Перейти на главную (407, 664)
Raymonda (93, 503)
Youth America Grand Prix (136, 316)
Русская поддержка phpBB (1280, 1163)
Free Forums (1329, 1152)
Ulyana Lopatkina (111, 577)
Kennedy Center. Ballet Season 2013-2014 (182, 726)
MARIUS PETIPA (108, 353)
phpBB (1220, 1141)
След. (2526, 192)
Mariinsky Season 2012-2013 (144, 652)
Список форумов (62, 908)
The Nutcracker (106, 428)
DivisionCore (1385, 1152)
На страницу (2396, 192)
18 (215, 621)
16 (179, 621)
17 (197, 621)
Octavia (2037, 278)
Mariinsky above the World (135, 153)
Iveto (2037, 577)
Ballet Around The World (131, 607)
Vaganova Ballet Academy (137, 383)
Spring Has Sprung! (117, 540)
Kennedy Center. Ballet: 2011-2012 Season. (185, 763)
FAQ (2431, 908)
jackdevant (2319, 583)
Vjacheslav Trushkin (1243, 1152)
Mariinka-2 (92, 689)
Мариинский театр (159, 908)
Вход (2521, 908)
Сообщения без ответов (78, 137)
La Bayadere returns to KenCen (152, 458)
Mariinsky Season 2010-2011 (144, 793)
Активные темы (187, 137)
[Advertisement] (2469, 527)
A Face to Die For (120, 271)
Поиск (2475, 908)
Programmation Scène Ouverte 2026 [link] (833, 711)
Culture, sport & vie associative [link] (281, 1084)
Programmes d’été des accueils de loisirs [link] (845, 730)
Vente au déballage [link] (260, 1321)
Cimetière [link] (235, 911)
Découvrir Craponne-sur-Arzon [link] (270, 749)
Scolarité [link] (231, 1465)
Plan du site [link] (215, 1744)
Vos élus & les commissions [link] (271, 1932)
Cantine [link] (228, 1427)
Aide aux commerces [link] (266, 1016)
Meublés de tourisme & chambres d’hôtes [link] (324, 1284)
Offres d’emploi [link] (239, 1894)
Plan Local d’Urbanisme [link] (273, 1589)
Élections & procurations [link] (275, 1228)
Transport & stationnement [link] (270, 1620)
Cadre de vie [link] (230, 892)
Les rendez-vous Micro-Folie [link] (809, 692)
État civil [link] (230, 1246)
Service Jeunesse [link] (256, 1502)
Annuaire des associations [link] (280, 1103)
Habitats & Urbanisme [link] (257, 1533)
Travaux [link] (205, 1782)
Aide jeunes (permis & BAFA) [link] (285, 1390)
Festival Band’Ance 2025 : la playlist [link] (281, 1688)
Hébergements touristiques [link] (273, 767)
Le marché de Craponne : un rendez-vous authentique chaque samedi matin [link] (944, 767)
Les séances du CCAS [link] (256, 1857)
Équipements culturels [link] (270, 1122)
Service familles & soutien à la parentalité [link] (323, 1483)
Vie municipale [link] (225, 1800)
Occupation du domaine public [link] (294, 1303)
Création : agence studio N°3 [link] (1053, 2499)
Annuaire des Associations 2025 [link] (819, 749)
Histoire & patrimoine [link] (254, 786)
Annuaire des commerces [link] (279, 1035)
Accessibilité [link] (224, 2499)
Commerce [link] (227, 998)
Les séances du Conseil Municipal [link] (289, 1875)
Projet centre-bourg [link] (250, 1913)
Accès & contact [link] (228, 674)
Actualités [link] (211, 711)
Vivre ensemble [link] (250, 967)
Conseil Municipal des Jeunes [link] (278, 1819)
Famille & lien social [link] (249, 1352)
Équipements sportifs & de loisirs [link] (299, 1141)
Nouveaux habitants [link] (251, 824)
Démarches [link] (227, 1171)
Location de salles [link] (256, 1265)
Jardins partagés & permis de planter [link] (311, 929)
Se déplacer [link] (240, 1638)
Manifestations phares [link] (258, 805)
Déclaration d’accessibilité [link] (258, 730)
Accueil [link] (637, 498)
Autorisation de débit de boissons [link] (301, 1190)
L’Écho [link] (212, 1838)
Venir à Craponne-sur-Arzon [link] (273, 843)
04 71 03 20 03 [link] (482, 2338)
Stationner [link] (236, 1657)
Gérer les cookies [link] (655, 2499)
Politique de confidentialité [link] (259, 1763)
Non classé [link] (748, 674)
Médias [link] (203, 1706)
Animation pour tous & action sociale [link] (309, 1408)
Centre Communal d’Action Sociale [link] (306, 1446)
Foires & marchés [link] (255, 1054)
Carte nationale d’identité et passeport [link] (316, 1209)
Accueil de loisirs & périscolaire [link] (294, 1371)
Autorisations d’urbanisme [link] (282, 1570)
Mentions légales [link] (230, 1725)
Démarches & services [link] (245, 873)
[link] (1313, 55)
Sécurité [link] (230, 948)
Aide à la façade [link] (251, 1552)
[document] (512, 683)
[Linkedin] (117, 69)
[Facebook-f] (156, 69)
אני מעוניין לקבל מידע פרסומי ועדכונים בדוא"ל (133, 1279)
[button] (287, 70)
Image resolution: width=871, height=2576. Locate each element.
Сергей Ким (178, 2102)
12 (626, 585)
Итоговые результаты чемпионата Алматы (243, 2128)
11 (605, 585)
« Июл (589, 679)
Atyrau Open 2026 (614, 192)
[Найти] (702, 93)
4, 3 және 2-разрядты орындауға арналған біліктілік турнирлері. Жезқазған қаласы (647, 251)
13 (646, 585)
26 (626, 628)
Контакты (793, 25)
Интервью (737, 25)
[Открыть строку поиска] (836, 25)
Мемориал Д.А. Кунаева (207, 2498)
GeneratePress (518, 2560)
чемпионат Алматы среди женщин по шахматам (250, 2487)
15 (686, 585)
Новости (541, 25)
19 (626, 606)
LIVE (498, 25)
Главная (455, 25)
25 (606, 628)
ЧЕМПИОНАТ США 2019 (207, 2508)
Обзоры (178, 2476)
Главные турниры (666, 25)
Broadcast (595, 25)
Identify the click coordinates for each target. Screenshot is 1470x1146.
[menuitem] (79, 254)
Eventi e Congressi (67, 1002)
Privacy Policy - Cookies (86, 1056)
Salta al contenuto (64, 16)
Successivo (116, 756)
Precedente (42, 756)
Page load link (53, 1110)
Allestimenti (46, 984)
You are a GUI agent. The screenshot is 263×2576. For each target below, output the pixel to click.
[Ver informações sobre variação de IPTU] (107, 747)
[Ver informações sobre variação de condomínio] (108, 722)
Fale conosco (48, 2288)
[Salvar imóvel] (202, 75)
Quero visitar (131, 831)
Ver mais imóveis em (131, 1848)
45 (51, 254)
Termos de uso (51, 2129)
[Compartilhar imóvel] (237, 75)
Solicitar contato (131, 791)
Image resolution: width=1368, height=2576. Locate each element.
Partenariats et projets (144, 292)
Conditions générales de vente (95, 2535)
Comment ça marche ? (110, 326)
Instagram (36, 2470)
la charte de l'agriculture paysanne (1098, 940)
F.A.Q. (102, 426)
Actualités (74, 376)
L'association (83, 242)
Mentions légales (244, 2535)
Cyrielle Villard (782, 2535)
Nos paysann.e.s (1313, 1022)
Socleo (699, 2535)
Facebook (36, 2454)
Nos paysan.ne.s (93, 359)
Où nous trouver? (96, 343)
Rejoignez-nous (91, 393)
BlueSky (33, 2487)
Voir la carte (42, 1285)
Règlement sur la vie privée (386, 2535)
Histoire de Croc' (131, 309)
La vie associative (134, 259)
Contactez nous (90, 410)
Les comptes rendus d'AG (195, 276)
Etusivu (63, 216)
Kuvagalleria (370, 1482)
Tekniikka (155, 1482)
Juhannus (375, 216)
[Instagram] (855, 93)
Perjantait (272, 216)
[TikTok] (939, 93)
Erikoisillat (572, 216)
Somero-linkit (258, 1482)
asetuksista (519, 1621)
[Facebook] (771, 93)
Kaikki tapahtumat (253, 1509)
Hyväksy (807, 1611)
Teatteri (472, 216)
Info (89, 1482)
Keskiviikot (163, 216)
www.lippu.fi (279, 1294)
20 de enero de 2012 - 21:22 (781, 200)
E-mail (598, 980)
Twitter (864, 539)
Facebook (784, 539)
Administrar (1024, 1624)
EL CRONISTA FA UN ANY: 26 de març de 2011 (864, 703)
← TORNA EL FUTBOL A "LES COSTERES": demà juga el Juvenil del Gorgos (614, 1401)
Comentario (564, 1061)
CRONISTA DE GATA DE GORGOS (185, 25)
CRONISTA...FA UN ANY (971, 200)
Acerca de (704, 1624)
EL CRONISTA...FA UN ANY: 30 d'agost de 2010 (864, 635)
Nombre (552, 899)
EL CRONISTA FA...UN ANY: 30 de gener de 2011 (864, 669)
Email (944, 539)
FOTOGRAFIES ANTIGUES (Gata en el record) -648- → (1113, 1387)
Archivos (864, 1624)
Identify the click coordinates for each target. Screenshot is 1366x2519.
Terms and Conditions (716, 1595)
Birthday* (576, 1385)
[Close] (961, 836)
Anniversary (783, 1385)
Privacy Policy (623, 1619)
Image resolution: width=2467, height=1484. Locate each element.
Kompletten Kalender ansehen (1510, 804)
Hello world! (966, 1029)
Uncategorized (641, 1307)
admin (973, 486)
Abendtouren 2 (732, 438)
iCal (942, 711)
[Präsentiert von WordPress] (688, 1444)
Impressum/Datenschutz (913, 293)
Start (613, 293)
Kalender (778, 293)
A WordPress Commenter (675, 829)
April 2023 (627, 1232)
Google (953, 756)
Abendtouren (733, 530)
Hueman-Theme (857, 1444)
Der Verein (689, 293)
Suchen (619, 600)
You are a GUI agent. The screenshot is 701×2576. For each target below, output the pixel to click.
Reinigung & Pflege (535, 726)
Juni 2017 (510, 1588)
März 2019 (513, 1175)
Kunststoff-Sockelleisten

....

■ Your task
If a line falls between the first line of the data above and the line holding "След. (2526, 192)", inclusive, retype it exactly; retype no other line.

■ Solved exercise
Перейти на главную (407, 664)
Raymonda (93, 503)
Youth America Grand Prix (136, 316)
Русская поддержка phpBB (1280, 1163)
Free Forums (1329, 1152)
Ulyana Lopatkina (111, 577)
Kennedy Center. Ballet Season 2013-2014 (182, 726)
MARIUS PETIPA (108, 353)
phpBB (1220, 1141)
След. (2526, 192)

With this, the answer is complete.